▸ **What is being asked**:
Below this line is a listing that includes pictures. Copy exactly, and only, the lines from the one containing "Instruction: Collapse the" through the one containing "Viewport: 830px width, 664px"; the pictures do not go in the copy.
Segment Start: Records for this exercise
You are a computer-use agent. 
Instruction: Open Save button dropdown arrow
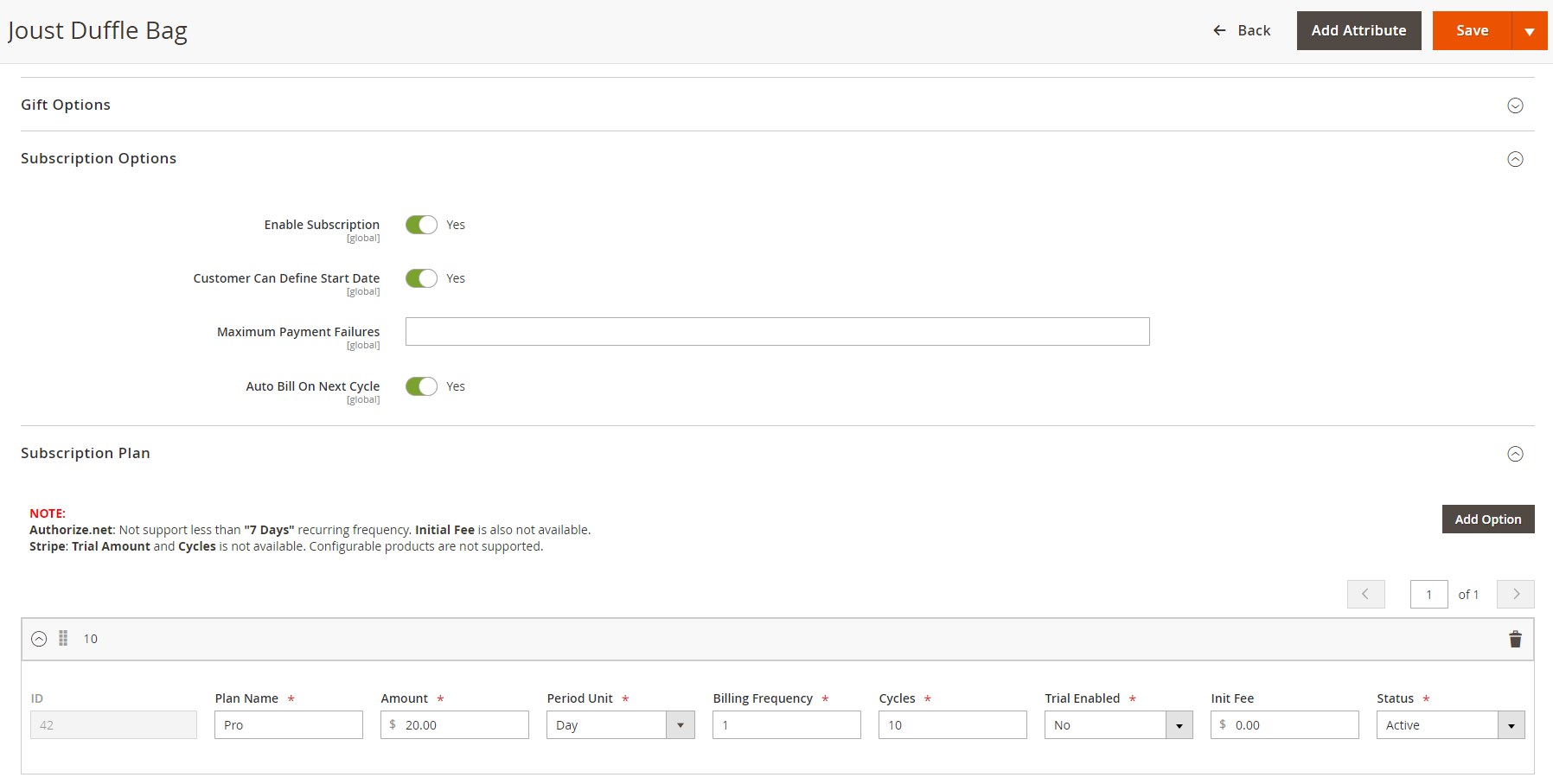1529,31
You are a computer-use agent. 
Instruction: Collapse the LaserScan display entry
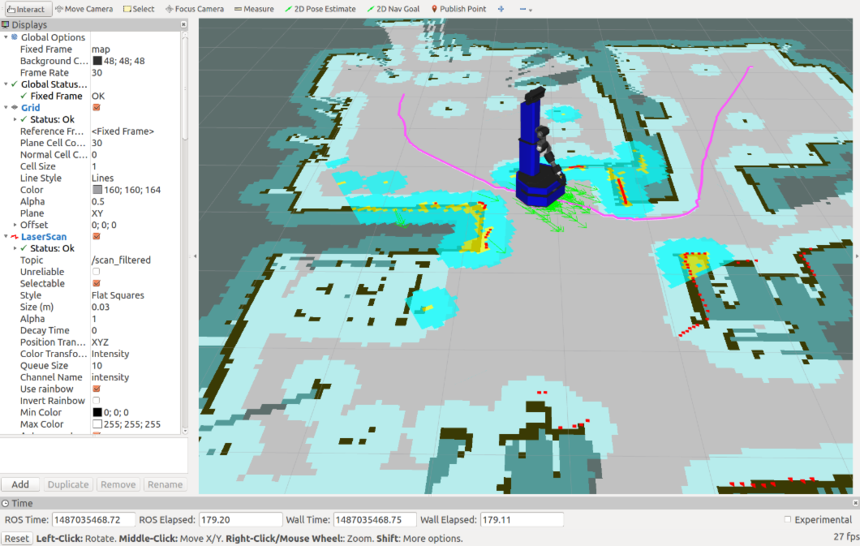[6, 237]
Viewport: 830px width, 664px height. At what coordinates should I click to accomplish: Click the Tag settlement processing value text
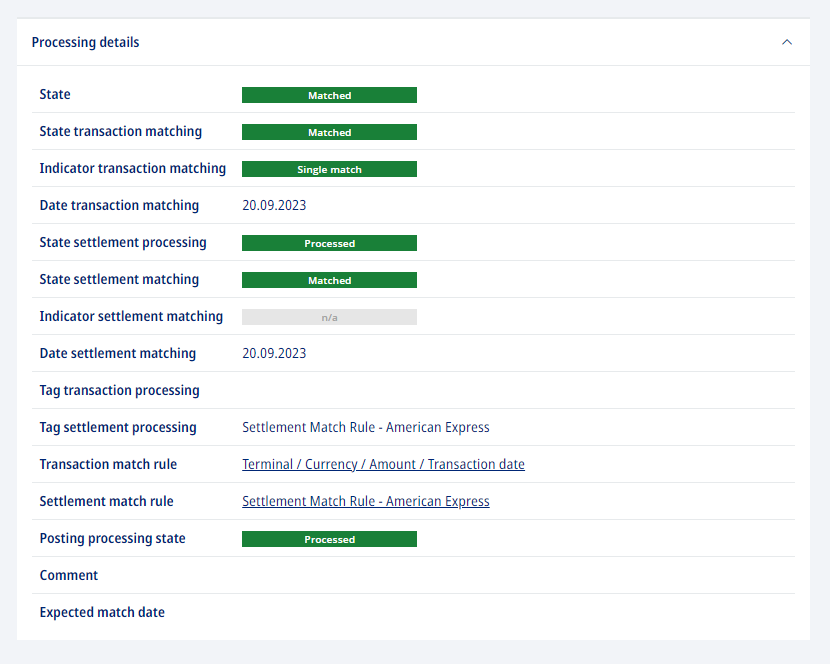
Segment End: Records for this exercise
Segment Start: Records for this exercise
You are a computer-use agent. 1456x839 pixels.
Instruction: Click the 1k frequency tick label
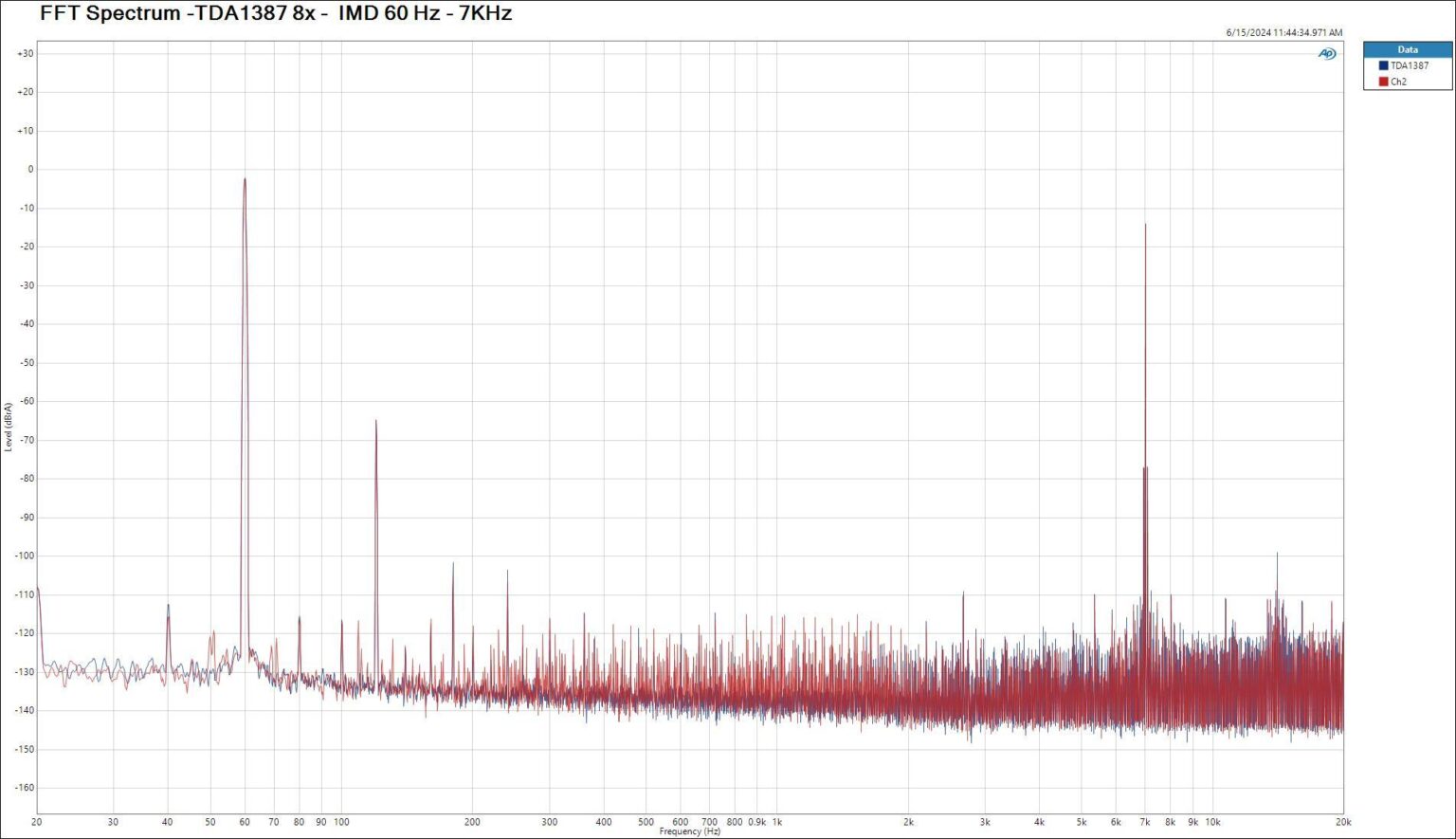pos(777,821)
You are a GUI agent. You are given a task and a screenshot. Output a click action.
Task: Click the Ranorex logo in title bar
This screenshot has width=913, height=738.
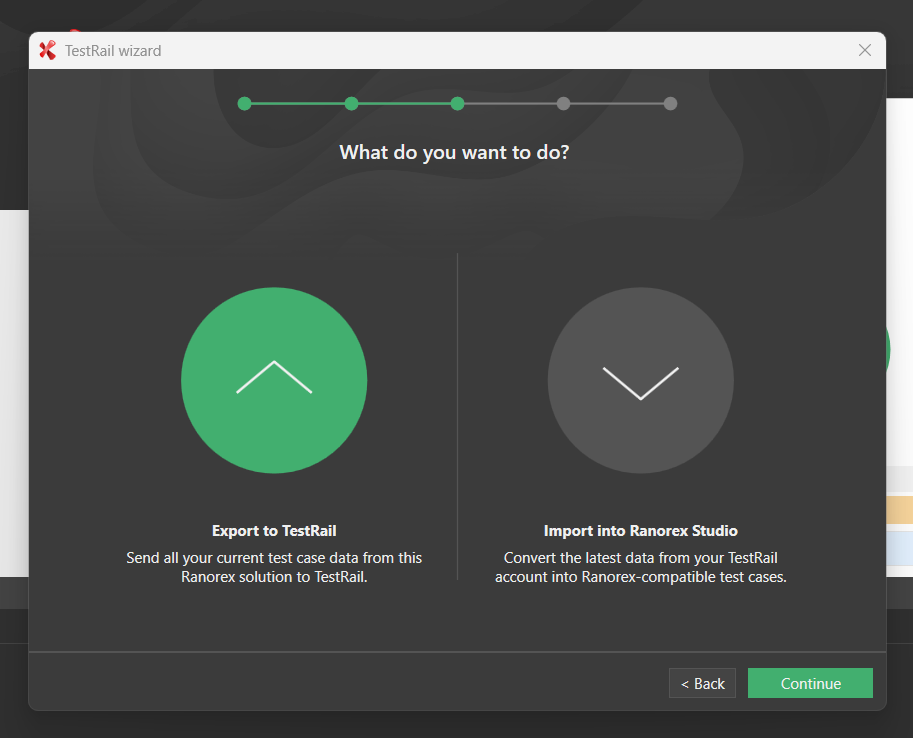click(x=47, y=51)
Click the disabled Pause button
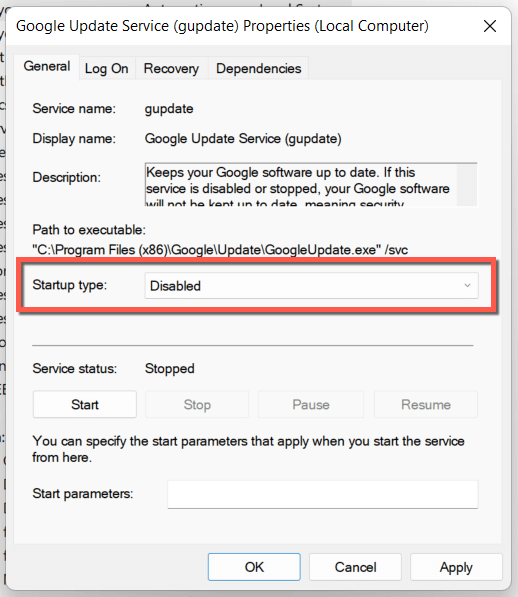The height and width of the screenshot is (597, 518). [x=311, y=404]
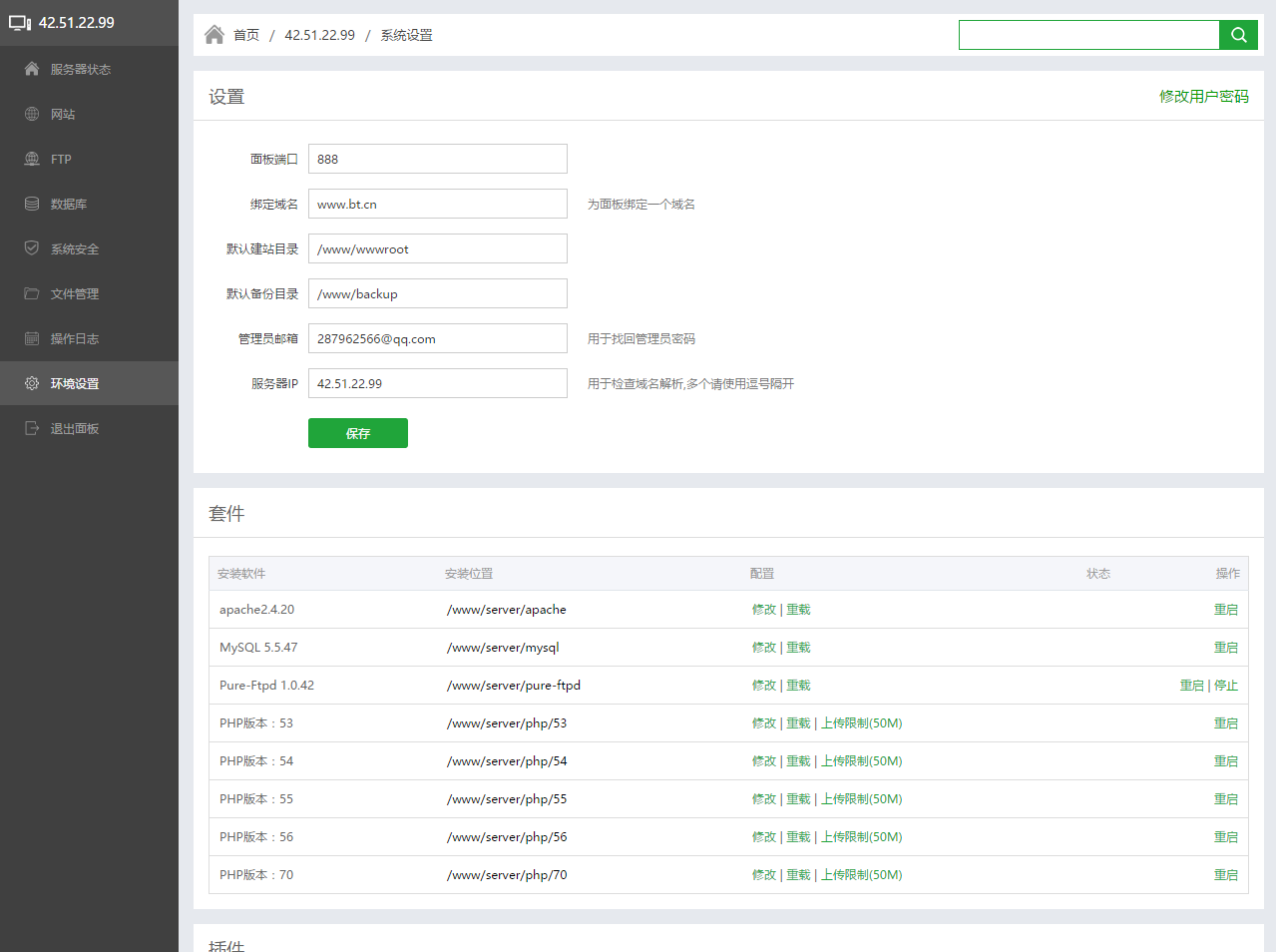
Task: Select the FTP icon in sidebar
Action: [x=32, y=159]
Segment End: Records for this exercise
Segment Start: Records for this exercise
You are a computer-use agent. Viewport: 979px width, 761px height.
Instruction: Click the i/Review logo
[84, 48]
Segment End: Records for this exercise
▸ **Answer for the task**:
Instruction: Collapse the LaserScan display entry
[6, 237]
Viewport: 830px width, 664px height. At what coordinates should I click to accomplish: Click the Tag settlement processing value text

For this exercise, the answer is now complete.